As we’ve learned in the previous section monitoring should give us enough information to detect and evaluate problems as they happen. Problems can be manageable, meaning that we can act on them while they’re occurring in the production environment, or they can be showstoppers, meaning that we will need to solve them immediately, bringing the production environment back to a stable state.
Fortunately there’s a straightforward way for dealing with the latter case: reverting the application back to its earlier, stable version. Then, as a fifth rule you should:
Support rollback to earlier application versions
From figure 1 this can be as simple as flipping the switch back to the original container for all hosts, but this only handles the case when there’s a need to revert to the immediately previous version. You’ll have to keep a deployable image rollout history for being able to execute a rollback deployment reverting your application to older versions.

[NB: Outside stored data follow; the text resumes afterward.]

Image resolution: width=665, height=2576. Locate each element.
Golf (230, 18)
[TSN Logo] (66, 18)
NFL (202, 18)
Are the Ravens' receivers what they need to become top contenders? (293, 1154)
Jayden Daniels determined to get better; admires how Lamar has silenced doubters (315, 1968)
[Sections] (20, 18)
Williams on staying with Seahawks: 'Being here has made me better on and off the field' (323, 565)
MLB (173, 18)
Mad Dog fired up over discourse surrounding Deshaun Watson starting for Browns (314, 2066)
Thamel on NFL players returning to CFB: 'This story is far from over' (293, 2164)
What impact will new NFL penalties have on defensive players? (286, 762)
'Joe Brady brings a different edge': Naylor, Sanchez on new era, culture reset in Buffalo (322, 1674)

There is a special case to be careful though. As the application evolves, so does the database schema and stored data. If you design the database to evolve while preserving backwards compatibility with earlier application versions, you should be fine. But sometimes this may not possible and we are required to release a version with breaking changes to the database. A strategy to handle this scenario is to incorporate migration scripts to the deployment, one for committing changes to the database, and one for reverting them.
This article is intended to provide guidelines and best practices for helping to reduce risks associated with the deployment process. It takes reasonable effort and time to achieve a matured and reliable deployment process that works for your application, so don’t feel rushed to build a full fledged process right from scratch, but commit yourself to gradually and constantly improve it.